What this book showed me with regards to how our culture treats serialized, and movie versions of novels was that whenever a film version is created after the novel people are always nostalgic for the “original.” Though in this case the layers are so convoluted that we are unable to be nostalgic about the “original.” This was another version of how all of the experimental novels dealt with language: through secondary information. Of the books that we’ve read, House of Leaves, In the Lake of the Woods, The Tattooed Map and Demon Theory, all have separate secondary material that forces a re-contextualization of the primary text. Eunoia, A Visit From the Goon Squad, and Extremely Loud and Incredibly Close all have secondary material, but it is more a part of the narrative and does not have distinguishing appendices, or marginalia. What this shows is that the experimental nature of language constantly forces us to attempt to find a foundation or an origin, and these authors are attempting to show the contradiction of foundationalism.
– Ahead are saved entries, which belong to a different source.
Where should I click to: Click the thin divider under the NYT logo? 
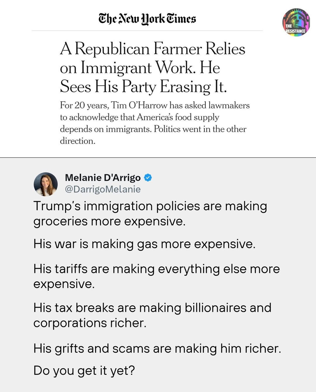tap(147, 30)
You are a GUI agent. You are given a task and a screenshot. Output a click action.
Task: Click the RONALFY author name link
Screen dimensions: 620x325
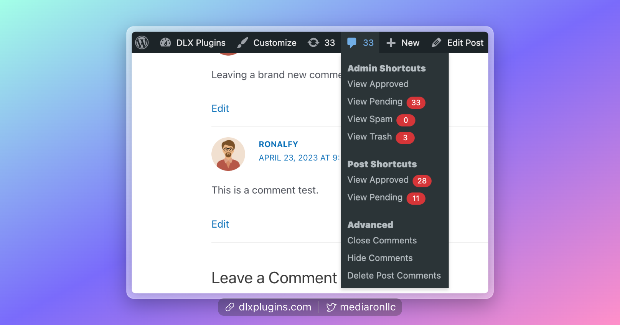pyautogui.click(x=278, y=144)
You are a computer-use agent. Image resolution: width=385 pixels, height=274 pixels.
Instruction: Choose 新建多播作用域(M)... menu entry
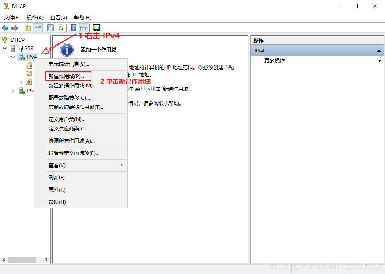click(x=72, y=85)
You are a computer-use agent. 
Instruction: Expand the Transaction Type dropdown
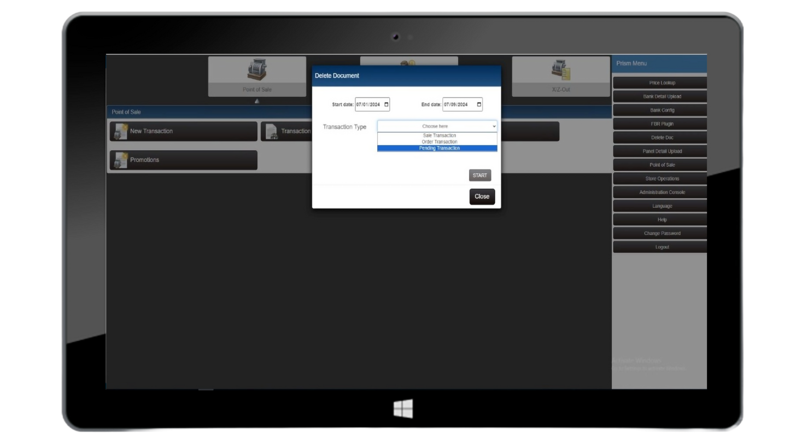pos(437,126)
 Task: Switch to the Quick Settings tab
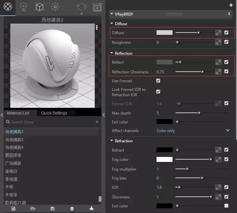pos(54,113)
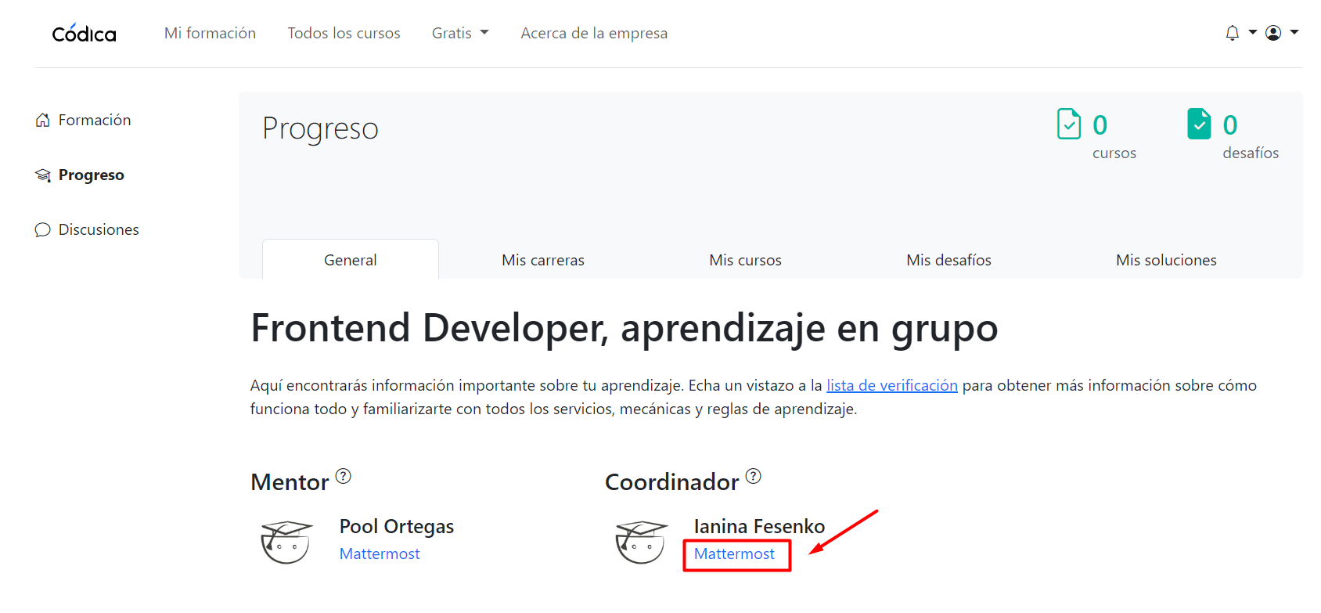Click the completed cursos document icon
The image size is (1321, 613).
click(x=1069, y=124)
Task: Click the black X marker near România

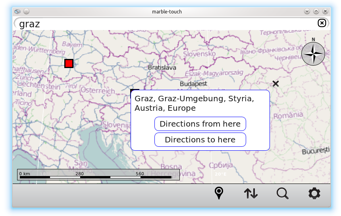Action: [x=275, y=83]
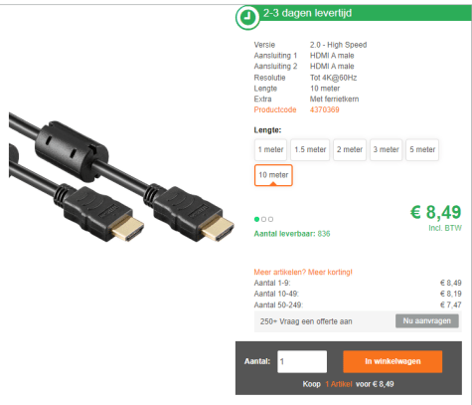Click the Aantal leverbaar stock text

point(292,234)
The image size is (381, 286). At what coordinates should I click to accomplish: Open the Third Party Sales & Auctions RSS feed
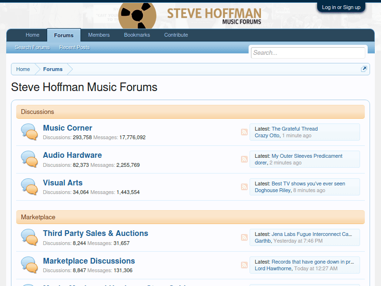point(244,237)
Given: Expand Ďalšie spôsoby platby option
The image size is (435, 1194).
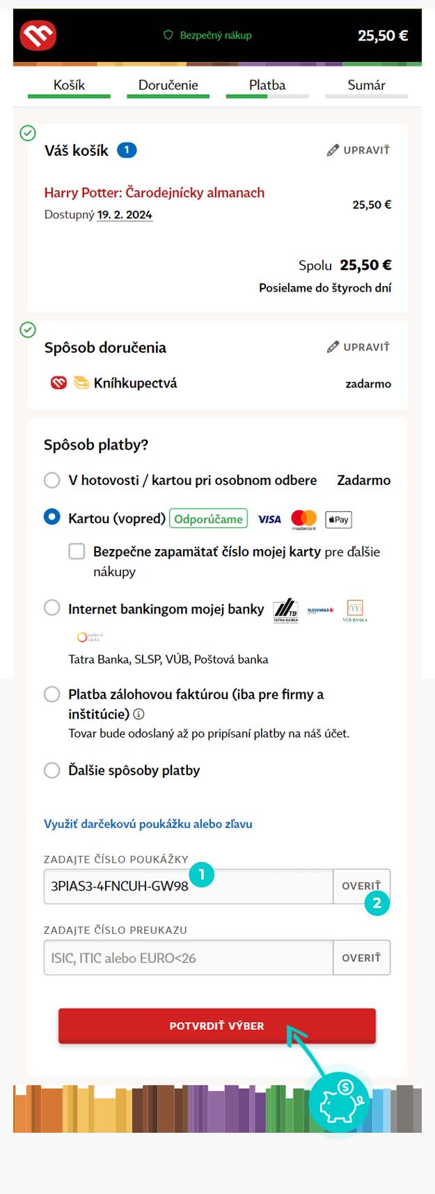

What these books have taught me is to embrace the anti-foundational aspect of experimental literature because they represent the important shift away from metaphysical truth and ideals. Though this also sounds like subjectivity and relativism, I think that these authors represent a spectrum of hopefulness of language and its evolution. The novels with secondary materials that are somewhat separate from the narrative tend to fall more towards the claim that language is our only medium to communicate, and is often futile (with the exception of The Tattooed Map). What the other four novels represent to me is the Pragmatism term, coined by Richard Rorty: liberal ironist, and is an autonomous person who values language as a tool. For a liberal ironist, though our attempts at understanding each other may be futile, it is the only available tool to do so, and one ought to keep trying to understand humanity through language and narrative. This is what the project suites allowed me to see in all of the novels, and I would not have come to the same conclusions without the experimental aspect of this course.